◆ **Document extract**:

========

This course analyzes the legal and policy regimes that shape the introduction of new products, processes, and services in the life science industries. Innovation in biopharmaceuticals, medical devices, health services, and health care delivery is central to the heavily regulated life sciences sector, and thus the sector offers a window into multiple intersections of scientific innovation, regulatory policy, and law. Innovation in this sector is also shaped by multiple bodies of law (e.g. intellectual property law, FDA law, federal and state-based insurance and professional regulation, antitrust, tax), each with its own private and public constituencies, and therefore offers an opportunity to assess how different bodies of law approach the common issue of innovation. Although this course focuses on innovation in the life science industries, this focus will produce lessons for innovation policy in other regulated and less-regulated industries. 

341 FDA Law & Policy

Introduction to basic principles of food and drug laws and examination of how significant doctrines of constitutional, administrative, and criminal law have been elaborated and applied in the food and drug context. The United States Food and Drug Administration has a pervasive role in American society: It is often said that the agency regulates products accounting for twenty-five cents of every dollar spent by consumers. Exploration of the complex interplay of legal, ethical, policy, scientific, and political considerations that underlie the FDA's regulatory authority, its policymaking, and its enforcement activity.

347 Health Care Law and Policy

A survey of the legal environment of the health services industry in a policy perspective, with particular attention to the tensions and trade-offs between quality and cost concerns. Topics for selective study include access to health care; private and public programs for financing and purchasing health services; the economics of health care and health care costs; the role of professionalism versus the new commercialism in health care; the legal and tax treatment of not-for-profit corporations; regulation of commercial practice in professional fields; fraud and abuse in government programs; the application of antitrust law in professional fields; the internal organization and legal liabilities of hospitals; public regulation of institutional providers, including certification of need; personnel licensure; private personnel credentialing and institutional accreditation; liability for medical accidents; legal liabilities associated with the administration of health benefits; and public regulation of managed-care organizations. Study of the diverse legal problems encountered by a single industry, particularly one as important, complex, and intrinsically interesting as health care, may appeal to students generally interested in public policy and in law and economics as well as those with specific interests in the health care field.

========

◆ **Record extracts**:
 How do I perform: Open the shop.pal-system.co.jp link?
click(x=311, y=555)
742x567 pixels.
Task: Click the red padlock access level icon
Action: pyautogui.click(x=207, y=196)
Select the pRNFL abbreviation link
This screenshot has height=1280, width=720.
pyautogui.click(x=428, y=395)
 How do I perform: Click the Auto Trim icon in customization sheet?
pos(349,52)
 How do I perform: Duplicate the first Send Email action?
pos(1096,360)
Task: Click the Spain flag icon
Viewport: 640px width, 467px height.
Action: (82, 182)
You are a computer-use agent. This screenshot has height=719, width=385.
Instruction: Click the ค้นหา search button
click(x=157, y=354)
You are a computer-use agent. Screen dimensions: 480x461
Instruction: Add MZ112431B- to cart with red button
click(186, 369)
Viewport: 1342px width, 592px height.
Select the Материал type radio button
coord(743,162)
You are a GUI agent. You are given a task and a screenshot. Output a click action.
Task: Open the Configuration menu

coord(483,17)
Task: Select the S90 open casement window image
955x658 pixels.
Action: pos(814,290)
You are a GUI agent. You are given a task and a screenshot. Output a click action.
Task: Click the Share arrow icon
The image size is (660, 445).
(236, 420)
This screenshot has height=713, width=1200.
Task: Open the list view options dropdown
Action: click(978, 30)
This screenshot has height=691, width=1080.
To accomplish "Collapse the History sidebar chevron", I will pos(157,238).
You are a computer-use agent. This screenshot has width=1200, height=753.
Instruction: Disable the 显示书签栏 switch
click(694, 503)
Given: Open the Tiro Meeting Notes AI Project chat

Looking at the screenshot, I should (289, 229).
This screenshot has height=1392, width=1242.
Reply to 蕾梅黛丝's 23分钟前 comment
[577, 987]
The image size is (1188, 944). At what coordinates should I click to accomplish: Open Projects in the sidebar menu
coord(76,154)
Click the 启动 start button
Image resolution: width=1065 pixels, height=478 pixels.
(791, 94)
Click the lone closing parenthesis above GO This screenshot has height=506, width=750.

========

◆ **What this task involves**:
Please reproduce the course descriptions between "341 FDA Law" and "its enforcement activity.", inclusive, replacing "agency" with "regulator".

◆ **Result of the task**:
341 FDA Law & Policy

Introduction to basic principles of food and drug laws and examination of how significant doctrines of constitutional, administrative, and criminal law have been elaborated and applied in the food and drug context. The United States Food and Drug Administration has a pervasive role in American society: It is often said that the regulator regulates products accounting for twenty-five cents of every dollar spent by consumers. Exploration of the complex interplay of legal, ethical, policy, scientific, and political considerations that underlie the FDA's regulatory authority, its policymaking, and its enforcement activity.